▶ _GIVEN REQUEST_:
Put the lines of the data into a numbered list, starting at the line that contains "Given: Click the blue 콘테스트 개최하기 button" and ending with the last line of the data. Skip blank lines and leave out the pictures.

▶ _TASK INPUTS_:
● ● ● ● ●

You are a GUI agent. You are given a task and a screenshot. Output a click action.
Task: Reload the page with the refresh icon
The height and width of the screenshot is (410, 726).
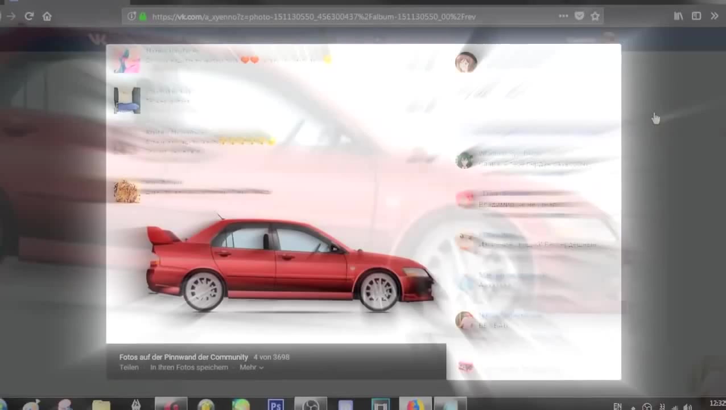pyautogui.click(x=29, y=17)

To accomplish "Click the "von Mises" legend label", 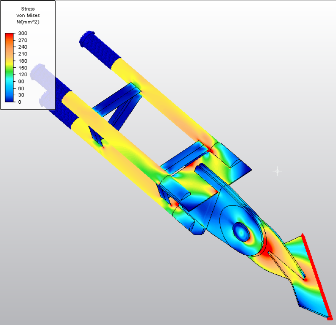I will [x=28, y=15].
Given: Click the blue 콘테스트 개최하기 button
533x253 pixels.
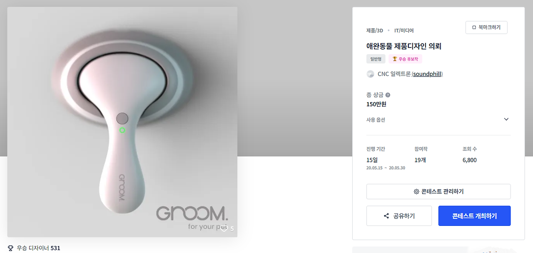Looking at the screenshot, I should point(474,216).
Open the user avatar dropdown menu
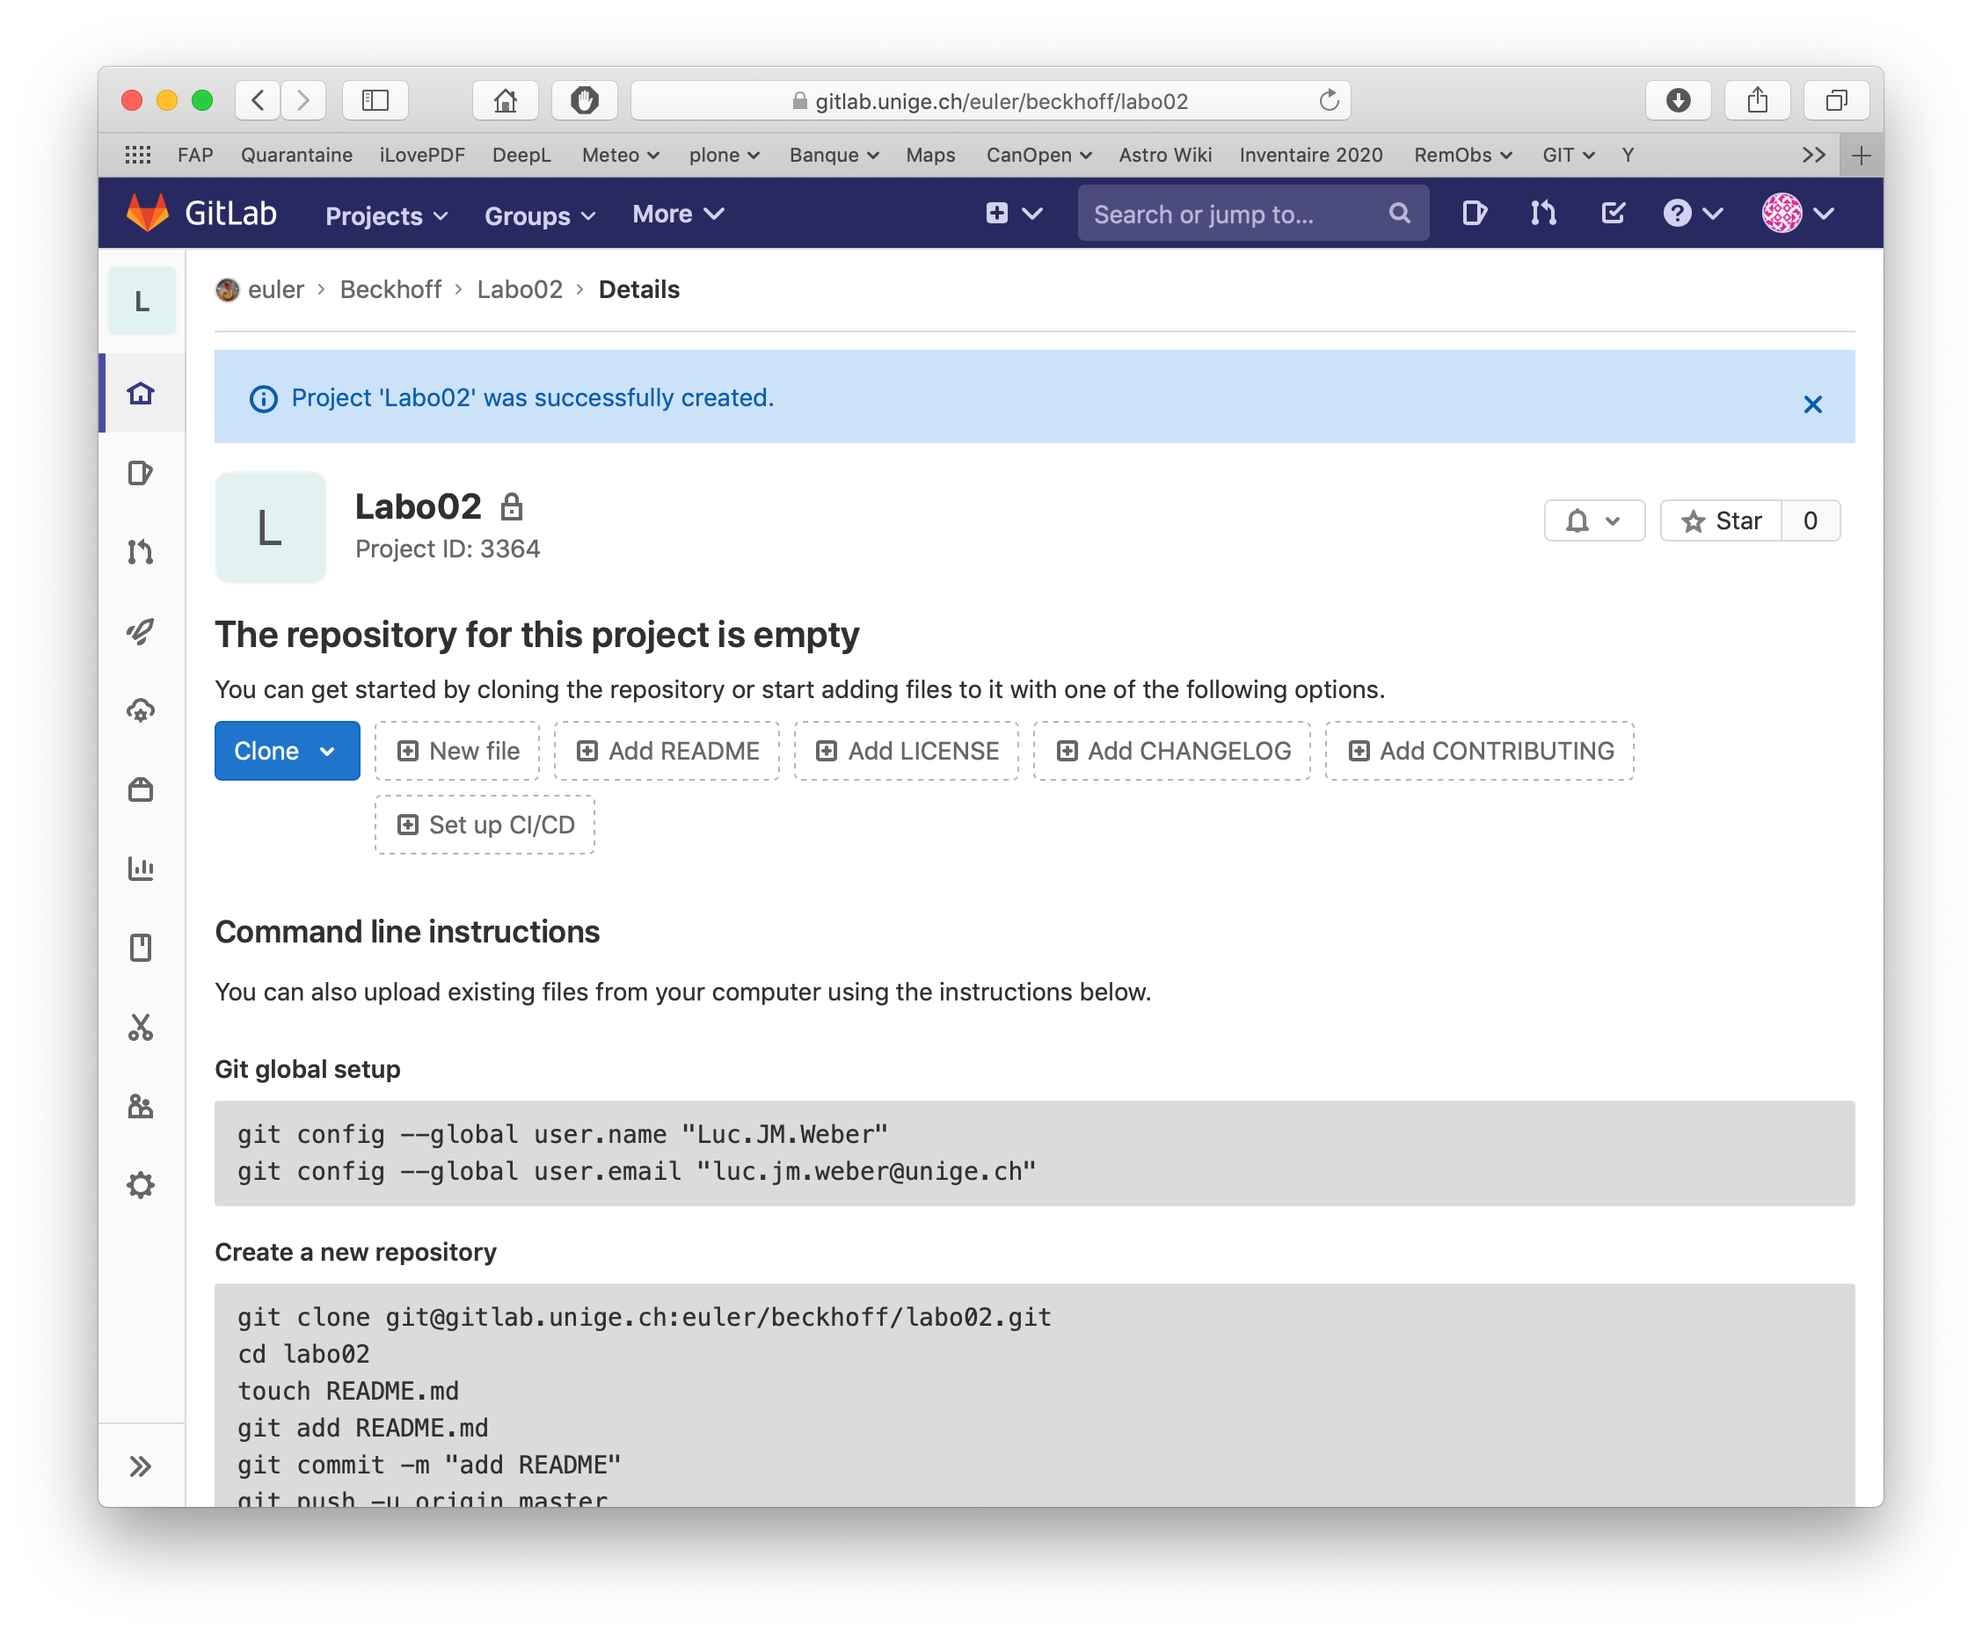The image size is (1982, 1637). click(1797, 213)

● ● ● ● ●

▶ _SOLVED PROBLEM_:
1. Given: Click the blue 콘테스트 개최하기 button
2. 533x253 pixels.
3. Looking at the screenshot, I should point(474,216).
4. Open the user avatar dropdown menu
5. The image size is (1982, 1637). click(1797, 213)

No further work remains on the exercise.